The system will be available in most markets on September 15 for $299, roughly the same price as the current standard PlayStation 4. The console had all but been revealed already, however. In the last few weeks, we’ve not only seen numerous images of the devices — showing off its slimmer design, rounded edges, and physical buttons — but also videos showing it turning on and loading up the home screen.
Sony did not mention the rumored DualShock 4 controller redesign, however. Images and videos have shown slightly different coloring and the addition of a light bar on the front of the controller, believed to replace the light bar that had previously been on the top of the console itself. The new controller is also capable of wired play if it’s charging through the console, much to the delight of fighting game fans.
A recent teardown video also showed, showing off a relatively small fan inside, but a large number of vents to keep the console from overheating — the power supply is still located inside the system, just like with this year’s Xbox One S. Removing the hard drive, though never a terribly difficult endeavor, is now even easier.
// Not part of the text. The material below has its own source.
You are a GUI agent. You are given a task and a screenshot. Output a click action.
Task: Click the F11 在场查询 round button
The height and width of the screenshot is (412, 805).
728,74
Just removing one screw and a single plastic clamp is all you need to do to switch it out for the laptop drive of your choosing.
The newly-redesigned PlayStation 4 will stand alongside Sony’s other, more powerful game console, the PlayStation 4 Pro. As with the Xbox One S, it will appear support HDR; the feature is also coming to its big sibling, but will be available to both the new and old models of PlayStation 4 via an update.